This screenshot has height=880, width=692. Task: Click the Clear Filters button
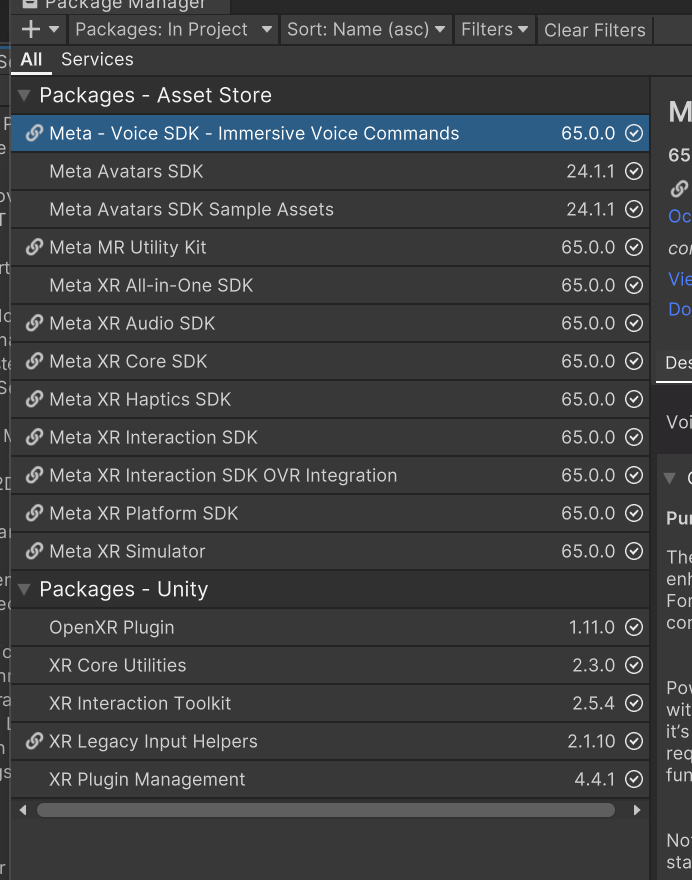[x=594, y=30]
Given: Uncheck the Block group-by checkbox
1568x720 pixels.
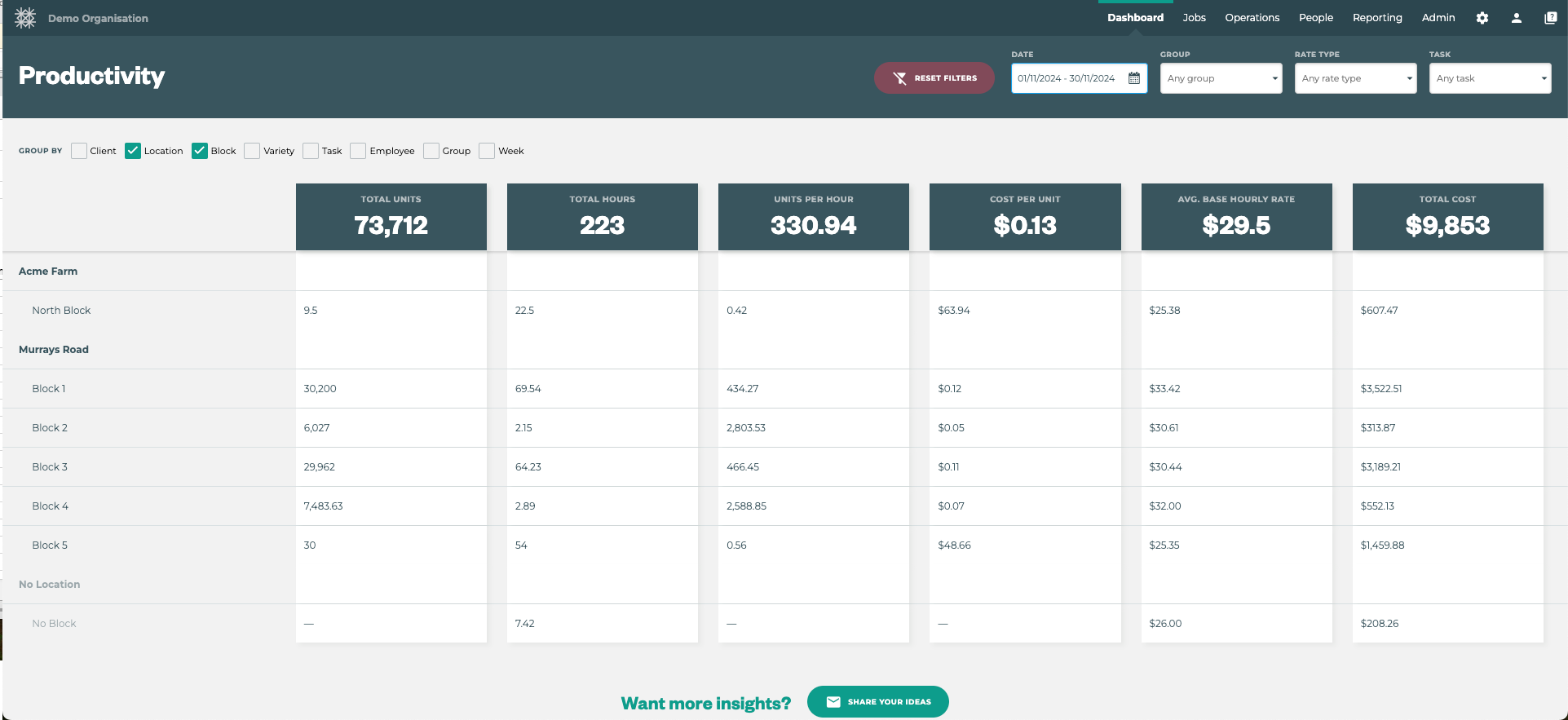Looking at the screenshot, I should point(200,151).
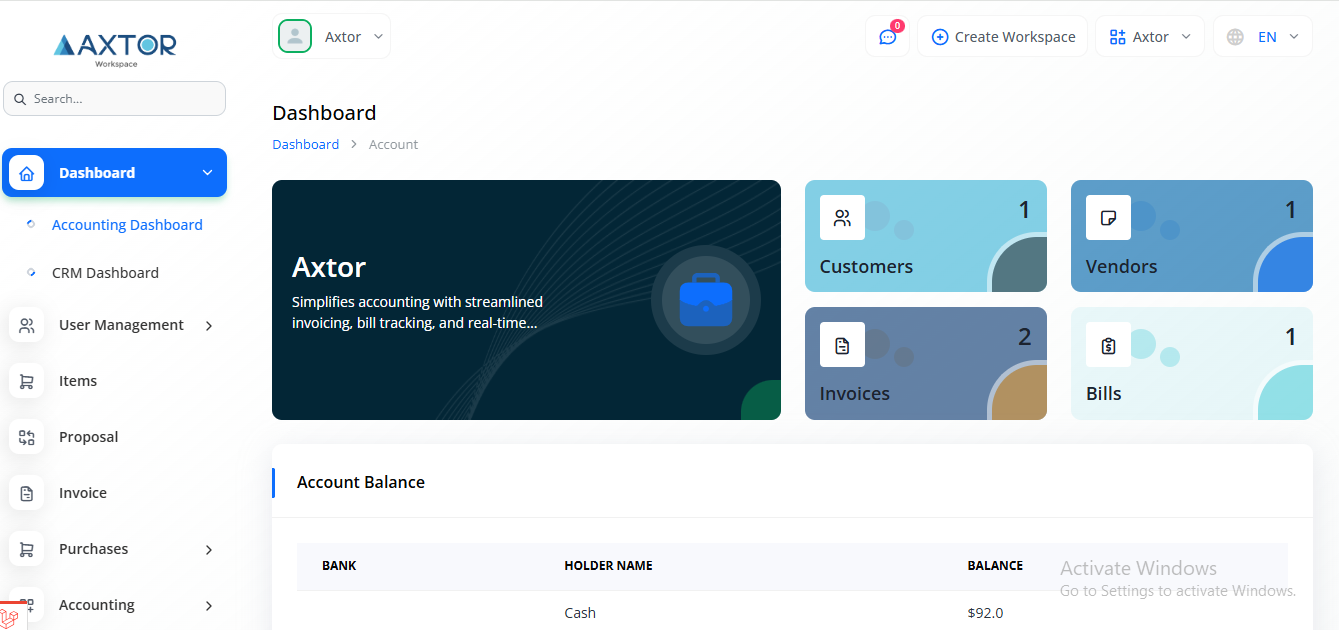Click the Items cart icon in sidebar
1339x630 pixels.
coord(27,381)
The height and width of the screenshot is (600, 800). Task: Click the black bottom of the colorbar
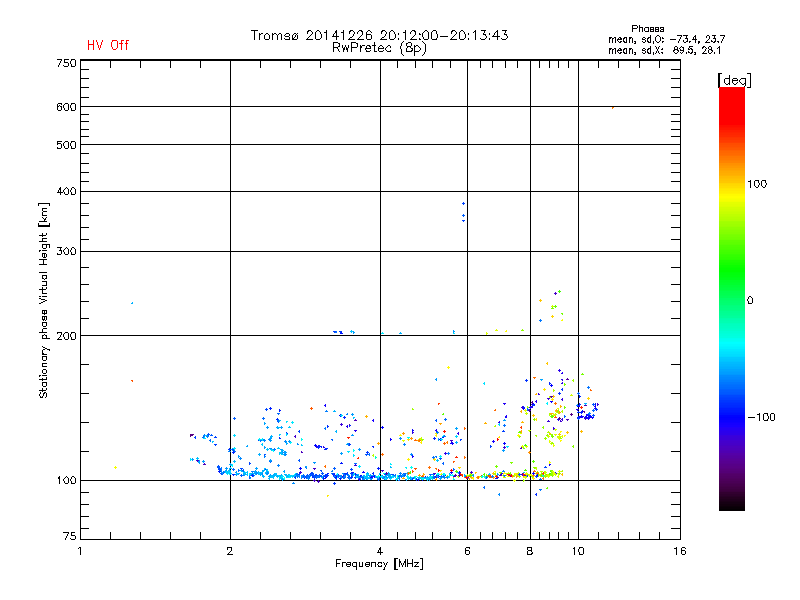tap(732, 503)
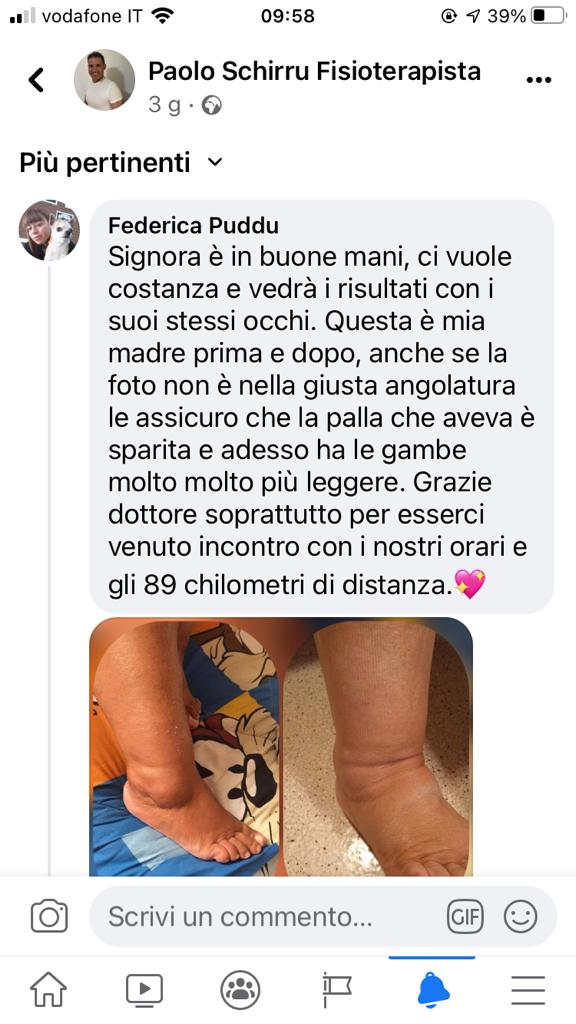Click the chevron next to Più pertinenti
Image resolution: width=576 pixels, height=1024 pixels.
tap(214, 162)

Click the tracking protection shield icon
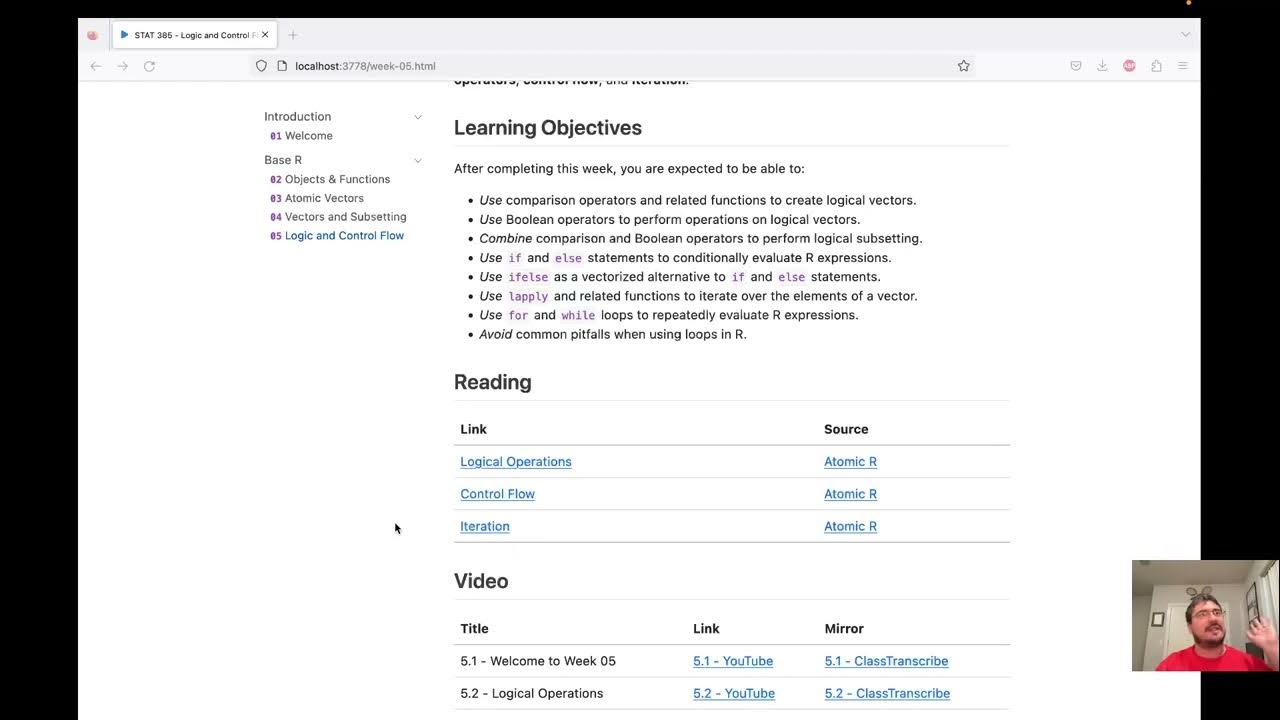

+ + + + +

DESCRIPTION OF THE TASK –
Print every entry exactly as written, without the pictures.

FINISHED EXERCISE –
This screenshot has height=880, width=692. Task: Click the Clear Filters button
[x=594, y=30]
Given: Uncheck the Block group-by checkbox
1568x720 pixels.
Looking at the screenshot, I should point(200,151).
Click the Items cart icon in sidebar
1339x630 pixels.
coord(27,381)
The height and width of the screenshot is (600, 800). Task: Click the black bottom of the colorbar
tap(732, 503)
Click the chevron next to Più pertinenti
Image resolution: width=576 pixels, height=1024 pixels.
tap(214, 162)

Click the tracking protection shield icon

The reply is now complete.